→ Source document
++++++++++++++++++++

1 cup sweet rice flour
1 cup sugar
1.5 and 1/2 cup water

the box called for 1 cup sugar and i was going to halve that but after skimming several blogs, i left the full cup in to keep it sweet. next time, i'll use less and see if it helps with the stickiness that will soon follow.

mochi yogurt pops


combine sugar and 1/2 cup of water in a pan over medium heat, stir until dissolved.

mochi yogurt pops


in a microwave safe bowl (larger than this one) mix sweet rice flour and 1.5 cup water. i didn't realize my mixing bowls aren't microwave safe so i used a soup bowl, just barely worked.

mochi yogurt pops


cover and microwave on high for 5 minutes, it should look like hot, sticky paste when it's done.

mochi yogurt pops


combine the paste with the sugar water, it looks weird but just keep stirring.


mochi yogurt pops


once it's smooth, pour onto a baking sheet lined with wax paper (or a silpat if you're smarter than me) and cover in corn starch. really covered, like a new york city blizzard covered.


mochi yogurt pops
not covered enough

mochi yogurt pops
pour in a thicker, smaller layer

mochi yogurt pops
cover with cornstarch

the baking sheet i used was 10x15, you don't need one this big. use the smaller one and make a thicker layer, it'll be easier to work with.

while all the recipes said to "let it cool" i say let it chill. stick it in the fridge for a few hours. take some time to watch a movie, clean the house, realize there's a crack in your iphone camera lens, freak out  high tail it to the apple store and get a new phone (all hail apple care). nope, that speck of dirt in the mixing bowl pics isn't dirt, it's a crack.

once it's chilled, remove from pan but keep the wax paper and place on a cutting board.

mochi yogurt pops
i dusted the top layer of corn starch into the bowl

mochi yogurt pops
cut into squares
mochi yogurt pops
cut those squares into smaller pieces

sadly there is no picture of the mess of trying to pull these pieces apart. sticky, covered fingers with a new phone and all. the thinner pieces on the outer edge were wasted. the pieces at the center were about 1/4 inch thick, next time i'd go closer to 1/2 inch, easier to handle. i put the smaller pieces in the mesh strainer and tossed them with cornstarch to coat the edges. these bits are like duck tape, you get two sticky sides to touch and they're never coming apart. there was cornstarch everywhere.

++++++++++++++++++++

→ Task
Reproduce the part of the mochi recipe above word for word, starting at the words "once it's smooth, pour" and stopping after "to work with.".

→ Information shown
++++++++++++++++++++

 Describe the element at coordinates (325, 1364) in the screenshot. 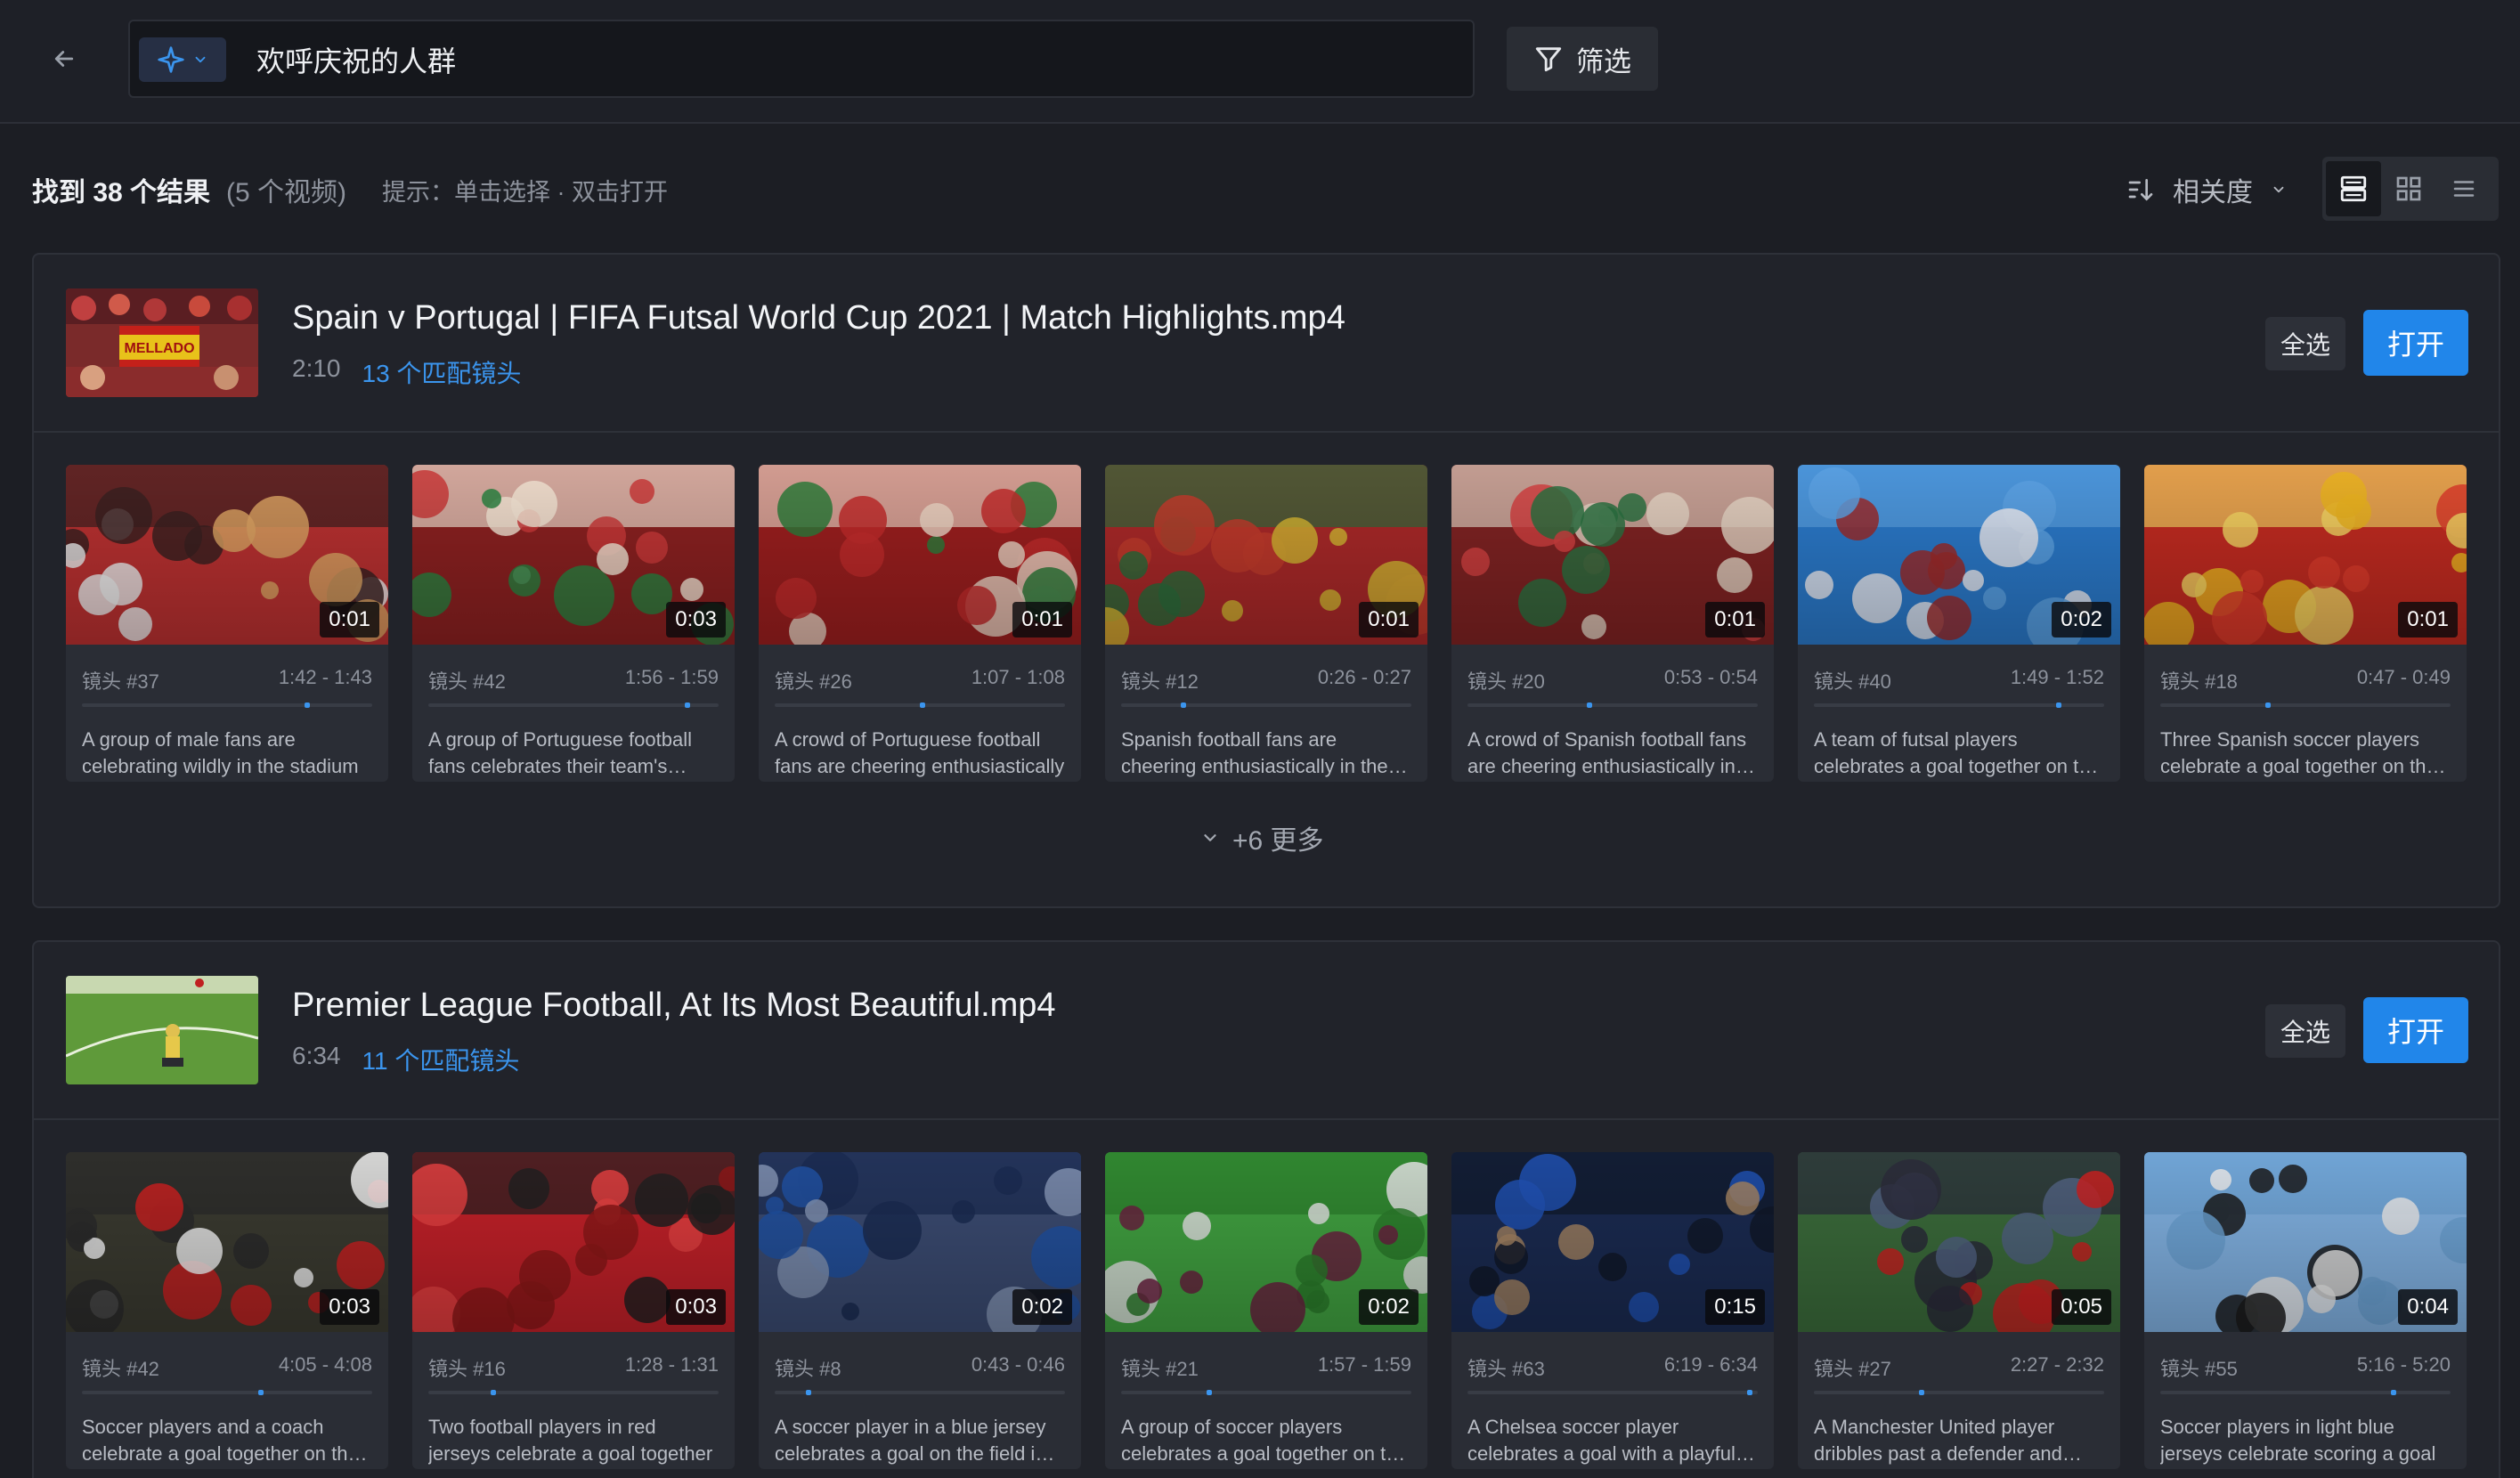

I see `shot-time-range: 4:05 - 4:08` at that location.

++++++++++++++++++++

→ Answer area
once it's smooth, pour onto a baking sheet lined with wax paper (or a silpat if you're smarter than me) and cover in corn starch. really covered, like a new york city blizzard covered.


mochi yogurt pops
not covered enough

mochi yogurt pops
pour in a thicker, smaller layer

mochi yogurt pops
cover with cornstarch

the baking sheet i used was 10x15, you don't need one this big. use the smaller one and make a thicker layer, it'll be easier to work with.